Planar Confluent Orthogonal Drawings of 4-Modal Digraphs
Sabine Cornelsen, Gregor Diatzko

TL;DR
This paper investigates the properties and constraints of planar confluent orthogonal drawings of 4-modal digraphs, focusing on split complexity and upwardness, to understand their structural and visual characteristics.
Contribution
It introduces new bounds and insights into the split complexity of PCODs and (quasi-)upward PCODs for different graph classes, advancing the understanding of their geometric representations.
Findings
Bounds on split complexity for various graph classes
Characterization of upward and quasi-upward PCODs
Insights into the geometric constraints of 4-modal digraphs
Abstract
In a planar confluent orthogonal drawing (PCOD) of a directed graph (digraph) vertices are drawn as points in the plane and edges as orthogonal polylines starting with a vertical segment and ending with a horizontal segment. Edges may overlap in their first or last segment, but must not intersect otherwise.

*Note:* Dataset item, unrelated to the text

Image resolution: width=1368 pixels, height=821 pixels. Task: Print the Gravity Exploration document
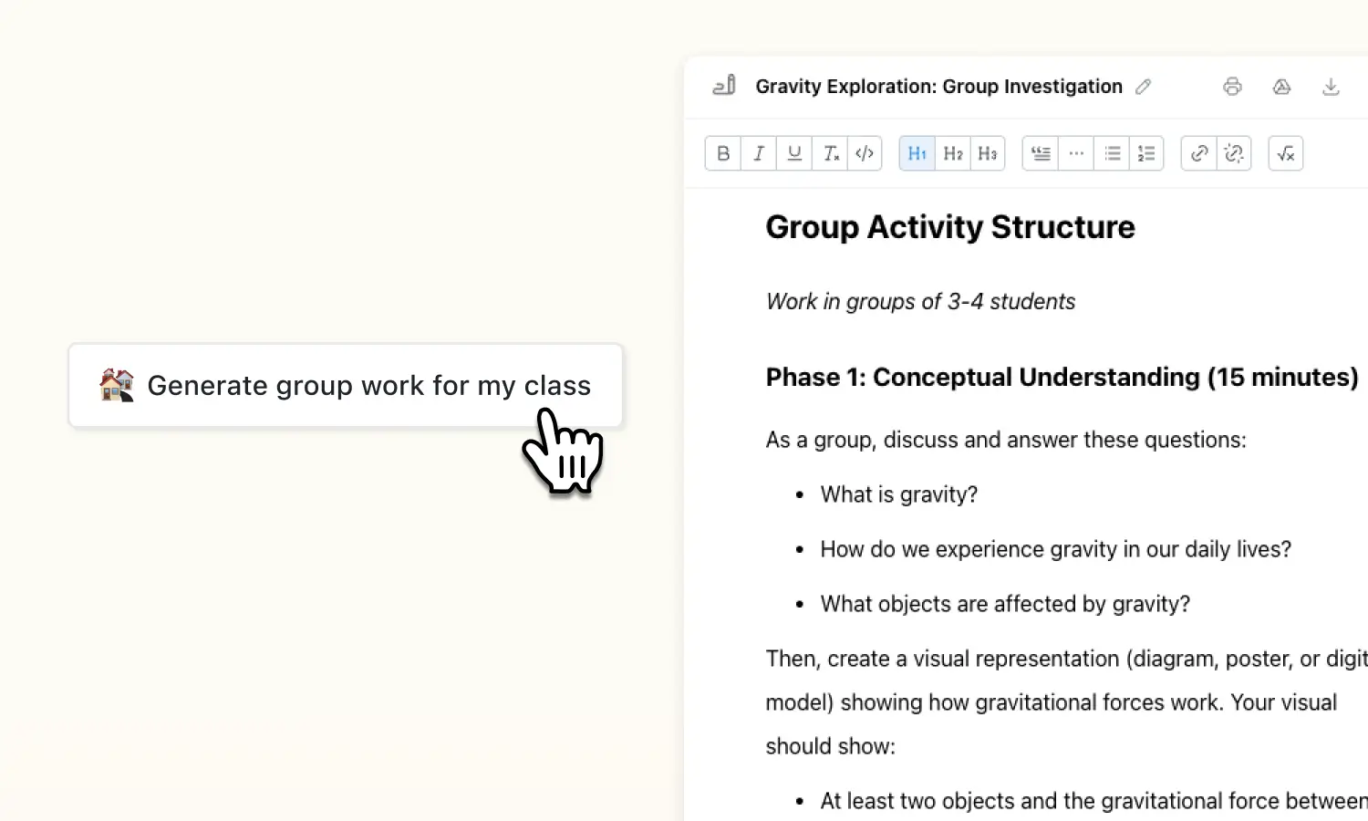click(1233, 86)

PCODs can be seen as a directed variant of Kandinsky drawings or as planar L-drawings of subdivisions of digraphs. The maximum number of subdivision vertices in an edge is then the split complexity. A PCOD is upward if each edge is drawn with monotonically increasing y-coordinates and quasi-upward if no edge starts with decreasing y-coordinates. We study the split complexity of PCODs and (quasi-)upward PCODs for various classes of graphs.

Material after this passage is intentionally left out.